At their widest available apertures, very fast lenses often suffer from a significant drop in image sharpness. That's not always a bad thing, since it can give a soft, dreamy look to portraits. It's a good anti-wrinkle feature, for reducing the signs of premature ageing. The only real downside is that the eyes may not be as sharp as you'd like them. You may also need to use a Neutral Density filter in bright lighting conditions, to avoid exceeding your camera's fastest shutter speed.

Best portrait lenses: 8 tested

Portrait lenses aren't just about large apertures. So-called environmental portraits are perennially popular, featuring people in their home or working environment.

When shooting, say, a craftsman in his workshop, you may want to use a small aperture to give a larger depth of field, giving clarity to the surroundings. Sharpness at small apertures can therefore also be an important consideration. As always, maximum sharpness is usually achieved at mid-range aperture settings of around f/8.

Medium apertures are useful when using studio flash lighting as well as for general portraiture. Bear in mind that if you use a very wide aperture for a head-and-shoulders portrait, the person's ears may be slightly defocused when you're focusing on their eyes.

Best portrait lenses: 8 tested

In most portraiture, sharpness is crucial in the central region of the frame. It's a frequently used composition trick to have the person off-centre in a portrait image but, even so, sharpness at the extreme edges and corners is usually unimportant.
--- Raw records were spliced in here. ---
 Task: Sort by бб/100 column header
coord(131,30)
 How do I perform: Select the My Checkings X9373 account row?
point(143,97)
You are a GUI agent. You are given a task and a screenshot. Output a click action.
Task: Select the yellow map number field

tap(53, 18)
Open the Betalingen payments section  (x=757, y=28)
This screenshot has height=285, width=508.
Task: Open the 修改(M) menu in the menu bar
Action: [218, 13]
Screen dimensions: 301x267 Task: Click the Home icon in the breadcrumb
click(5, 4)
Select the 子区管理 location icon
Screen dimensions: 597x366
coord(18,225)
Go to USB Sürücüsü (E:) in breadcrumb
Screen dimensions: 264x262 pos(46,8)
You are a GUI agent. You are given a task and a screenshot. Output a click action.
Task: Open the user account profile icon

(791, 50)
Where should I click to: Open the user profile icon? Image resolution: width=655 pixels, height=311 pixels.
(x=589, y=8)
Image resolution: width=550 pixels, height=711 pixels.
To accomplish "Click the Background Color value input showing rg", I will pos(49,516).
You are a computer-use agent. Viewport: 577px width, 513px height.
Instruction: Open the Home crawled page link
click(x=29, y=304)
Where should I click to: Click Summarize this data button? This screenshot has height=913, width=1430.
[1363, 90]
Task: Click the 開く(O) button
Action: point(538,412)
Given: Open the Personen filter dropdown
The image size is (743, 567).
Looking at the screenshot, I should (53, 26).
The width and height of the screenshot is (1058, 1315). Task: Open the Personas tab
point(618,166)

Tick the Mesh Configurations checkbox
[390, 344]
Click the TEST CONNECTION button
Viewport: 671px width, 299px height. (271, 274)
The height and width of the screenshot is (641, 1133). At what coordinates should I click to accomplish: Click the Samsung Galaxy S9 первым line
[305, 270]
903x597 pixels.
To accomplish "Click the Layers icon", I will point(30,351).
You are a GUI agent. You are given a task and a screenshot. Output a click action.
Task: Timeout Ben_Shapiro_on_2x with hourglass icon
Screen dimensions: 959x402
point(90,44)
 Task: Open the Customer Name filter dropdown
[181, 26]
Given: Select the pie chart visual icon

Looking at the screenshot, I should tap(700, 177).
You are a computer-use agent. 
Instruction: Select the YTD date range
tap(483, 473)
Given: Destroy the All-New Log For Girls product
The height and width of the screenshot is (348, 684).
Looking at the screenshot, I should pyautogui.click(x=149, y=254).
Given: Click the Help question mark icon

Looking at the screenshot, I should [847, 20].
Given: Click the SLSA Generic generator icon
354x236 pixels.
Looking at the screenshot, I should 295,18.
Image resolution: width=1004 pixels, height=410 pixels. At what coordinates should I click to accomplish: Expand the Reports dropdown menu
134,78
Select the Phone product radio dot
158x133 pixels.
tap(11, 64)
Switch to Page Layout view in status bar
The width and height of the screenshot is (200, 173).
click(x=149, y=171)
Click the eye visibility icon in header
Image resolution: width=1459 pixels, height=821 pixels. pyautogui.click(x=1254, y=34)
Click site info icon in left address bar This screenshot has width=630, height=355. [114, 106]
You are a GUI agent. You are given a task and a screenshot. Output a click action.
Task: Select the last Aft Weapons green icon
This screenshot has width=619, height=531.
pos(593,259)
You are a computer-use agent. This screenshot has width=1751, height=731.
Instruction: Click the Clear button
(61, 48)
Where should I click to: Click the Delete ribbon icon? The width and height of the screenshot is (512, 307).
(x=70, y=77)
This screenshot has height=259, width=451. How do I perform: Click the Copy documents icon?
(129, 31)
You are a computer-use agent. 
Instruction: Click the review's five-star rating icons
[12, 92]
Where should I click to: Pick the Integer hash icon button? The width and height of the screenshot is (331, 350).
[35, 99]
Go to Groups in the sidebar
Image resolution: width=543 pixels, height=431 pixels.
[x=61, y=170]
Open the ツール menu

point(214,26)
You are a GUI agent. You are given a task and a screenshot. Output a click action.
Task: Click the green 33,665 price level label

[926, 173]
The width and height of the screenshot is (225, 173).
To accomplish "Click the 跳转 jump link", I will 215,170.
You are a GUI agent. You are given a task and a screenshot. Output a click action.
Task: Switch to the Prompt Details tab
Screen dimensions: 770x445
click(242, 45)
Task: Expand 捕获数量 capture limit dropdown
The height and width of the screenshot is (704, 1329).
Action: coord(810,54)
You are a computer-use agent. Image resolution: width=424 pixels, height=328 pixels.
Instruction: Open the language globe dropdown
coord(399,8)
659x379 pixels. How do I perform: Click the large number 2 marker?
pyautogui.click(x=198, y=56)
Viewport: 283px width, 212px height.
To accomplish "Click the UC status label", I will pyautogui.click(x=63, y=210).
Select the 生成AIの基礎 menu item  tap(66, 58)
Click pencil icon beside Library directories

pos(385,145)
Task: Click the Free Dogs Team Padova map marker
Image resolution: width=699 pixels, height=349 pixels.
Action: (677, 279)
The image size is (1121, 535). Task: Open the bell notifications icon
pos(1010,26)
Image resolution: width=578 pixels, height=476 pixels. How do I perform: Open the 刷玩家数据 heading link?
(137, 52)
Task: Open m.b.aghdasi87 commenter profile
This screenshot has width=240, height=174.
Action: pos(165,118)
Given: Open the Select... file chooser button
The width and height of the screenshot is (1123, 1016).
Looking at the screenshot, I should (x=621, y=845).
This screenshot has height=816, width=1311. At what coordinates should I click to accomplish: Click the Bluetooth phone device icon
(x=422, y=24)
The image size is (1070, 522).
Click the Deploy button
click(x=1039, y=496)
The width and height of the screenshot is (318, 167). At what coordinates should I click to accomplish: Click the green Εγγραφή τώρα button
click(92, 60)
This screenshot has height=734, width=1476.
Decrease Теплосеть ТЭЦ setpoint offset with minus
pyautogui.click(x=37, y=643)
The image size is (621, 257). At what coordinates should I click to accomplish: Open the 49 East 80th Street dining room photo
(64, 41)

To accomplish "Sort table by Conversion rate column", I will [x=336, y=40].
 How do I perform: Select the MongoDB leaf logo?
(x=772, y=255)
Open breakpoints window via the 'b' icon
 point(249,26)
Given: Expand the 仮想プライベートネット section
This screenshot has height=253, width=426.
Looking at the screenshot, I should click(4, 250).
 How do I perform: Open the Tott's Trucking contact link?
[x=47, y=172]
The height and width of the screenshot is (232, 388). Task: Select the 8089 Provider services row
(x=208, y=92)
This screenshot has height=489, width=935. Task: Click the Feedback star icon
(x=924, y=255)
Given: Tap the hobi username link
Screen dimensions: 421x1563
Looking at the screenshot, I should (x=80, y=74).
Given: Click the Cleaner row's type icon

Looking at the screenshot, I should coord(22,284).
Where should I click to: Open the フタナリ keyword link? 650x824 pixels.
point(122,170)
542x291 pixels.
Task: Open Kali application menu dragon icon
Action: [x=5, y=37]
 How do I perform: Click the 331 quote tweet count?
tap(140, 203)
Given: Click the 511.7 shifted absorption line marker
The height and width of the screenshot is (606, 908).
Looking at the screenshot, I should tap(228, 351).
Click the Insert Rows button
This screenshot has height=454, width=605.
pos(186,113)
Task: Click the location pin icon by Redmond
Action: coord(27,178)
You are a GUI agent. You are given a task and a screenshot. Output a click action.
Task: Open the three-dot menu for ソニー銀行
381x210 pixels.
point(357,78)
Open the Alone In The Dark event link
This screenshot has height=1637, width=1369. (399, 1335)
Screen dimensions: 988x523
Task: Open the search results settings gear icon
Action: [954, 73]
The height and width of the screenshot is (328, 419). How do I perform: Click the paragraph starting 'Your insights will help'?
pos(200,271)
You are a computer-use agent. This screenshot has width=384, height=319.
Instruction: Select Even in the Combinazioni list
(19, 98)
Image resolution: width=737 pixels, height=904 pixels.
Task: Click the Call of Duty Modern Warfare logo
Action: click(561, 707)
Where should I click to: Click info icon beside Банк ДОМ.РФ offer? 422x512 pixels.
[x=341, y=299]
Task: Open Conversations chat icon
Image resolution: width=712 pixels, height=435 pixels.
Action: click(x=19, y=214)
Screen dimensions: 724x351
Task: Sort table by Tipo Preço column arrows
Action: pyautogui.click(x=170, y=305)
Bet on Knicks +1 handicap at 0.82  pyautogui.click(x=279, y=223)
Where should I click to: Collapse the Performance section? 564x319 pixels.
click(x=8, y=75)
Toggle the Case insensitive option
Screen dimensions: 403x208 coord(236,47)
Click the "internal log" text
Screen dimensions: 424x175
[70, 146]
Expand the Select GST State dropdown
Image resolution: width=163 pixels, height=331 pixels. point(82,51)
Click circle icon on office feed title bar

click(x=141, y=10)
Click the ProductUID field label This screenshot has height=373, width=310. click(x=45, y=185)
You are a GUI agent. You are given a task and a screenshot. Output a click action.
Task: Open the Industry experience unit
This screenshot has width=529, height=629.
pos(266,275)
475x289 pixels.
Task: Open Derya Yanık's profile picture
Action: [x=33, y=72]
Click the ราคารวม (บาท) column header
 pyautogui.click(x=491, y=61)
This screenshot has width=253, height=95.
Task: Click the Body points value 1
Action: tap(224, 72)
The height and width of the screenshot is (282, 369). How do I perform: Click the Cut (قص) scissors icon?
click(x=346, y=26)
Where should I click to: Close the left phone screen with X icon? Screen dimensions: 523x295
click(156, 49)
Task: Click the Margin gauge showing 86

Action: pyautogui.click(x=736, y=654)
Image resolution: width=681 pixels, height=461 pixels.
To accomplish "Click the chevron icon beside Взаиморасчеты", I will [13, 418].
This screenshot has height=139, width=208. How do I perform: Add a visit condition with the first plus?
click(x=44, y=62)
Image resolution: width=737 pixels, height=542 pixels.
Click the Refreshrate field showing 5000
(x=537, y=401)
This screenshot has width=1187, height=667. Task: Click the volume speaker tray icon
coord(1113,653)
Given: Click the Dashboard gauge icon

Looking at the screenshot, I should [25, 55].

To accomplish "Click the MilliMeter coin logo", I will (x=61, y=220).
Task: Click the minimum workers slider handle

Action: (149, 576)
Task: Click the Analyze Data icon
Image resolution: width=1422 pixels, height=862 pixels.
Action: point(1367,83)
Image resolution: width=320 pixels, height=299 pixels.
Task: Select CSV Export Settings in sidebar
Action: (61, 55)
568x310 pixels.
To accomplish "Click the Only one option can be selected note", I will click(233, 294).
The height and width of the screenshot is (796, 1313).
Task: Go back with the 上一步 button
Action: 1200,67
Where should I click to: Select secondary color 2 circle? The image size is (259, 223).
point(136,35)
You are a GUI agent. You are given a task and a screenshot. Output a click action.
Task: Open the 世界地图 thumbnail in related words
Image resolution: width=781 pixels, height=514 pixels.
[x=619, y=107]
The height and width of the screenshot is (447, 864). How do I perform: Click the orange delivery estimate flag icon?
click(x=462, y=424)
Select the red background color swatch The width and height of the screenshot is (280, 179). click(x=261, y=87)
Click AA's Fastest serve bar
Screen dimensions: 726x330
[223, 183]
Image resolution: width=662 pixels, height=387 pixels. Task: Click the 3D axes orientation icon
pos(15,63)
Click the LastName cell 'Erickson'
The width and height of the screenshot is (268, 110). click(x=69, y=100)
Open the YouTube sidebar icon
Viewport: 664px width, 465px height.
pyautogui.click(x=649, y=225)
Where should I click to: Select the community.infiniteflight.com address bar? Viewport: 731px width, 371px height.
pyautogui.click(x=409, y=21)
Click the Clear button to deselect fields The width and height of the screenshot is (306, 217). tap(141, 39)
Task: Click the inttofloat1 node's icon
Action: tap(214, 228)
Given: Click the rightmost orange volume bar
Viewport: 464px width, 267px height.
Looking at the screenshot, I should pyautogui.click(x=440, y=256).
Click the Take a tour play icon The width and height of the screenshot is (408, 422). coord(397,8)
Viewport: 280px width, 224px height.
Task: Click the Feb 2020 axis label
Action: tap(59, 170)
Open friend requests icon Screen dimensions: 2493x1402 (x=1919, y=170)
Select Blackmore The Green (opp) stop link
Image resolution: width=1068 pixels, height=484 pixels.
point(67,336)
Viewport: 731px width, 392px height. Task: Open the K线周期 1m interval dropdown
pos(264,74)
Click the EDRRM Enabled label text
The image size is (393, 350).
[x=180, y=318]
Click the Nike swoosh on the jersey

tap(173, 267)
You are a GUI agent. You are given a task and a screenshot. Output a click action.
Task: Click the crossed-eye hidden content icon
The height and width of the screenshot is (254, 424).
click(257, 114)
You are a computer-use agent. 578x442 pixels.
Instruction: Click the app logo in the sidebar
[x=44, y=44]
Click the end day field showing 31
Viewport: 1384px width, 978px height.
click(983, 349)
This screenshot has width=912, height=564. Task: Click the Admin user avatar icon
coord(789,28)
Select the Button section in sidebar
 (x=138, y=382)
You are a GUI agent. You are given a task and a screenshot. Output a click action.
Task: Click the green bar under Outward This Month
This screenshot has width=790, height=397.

The exception is when taking group portraits, where people on the periphery may be quite close to the corners of the frame.

It's tempting to use a wide-angle lens for group shots, for the sake of convenience, but the problem with this is that the people near the sides of the image will end up with stretched heads. It's much better practice to stand further back if possible, and to use a lens with a more standard focal length.

Fast autofocus isn't as crucial as it is for action sports or wildlife photography, but it can still be a factor. Nobody wants to miss a fleeting expression or classic moment because they're waiting for autofocus to crawl into place. Quietness of autofocus is also a bonus for shooting candid portraiture.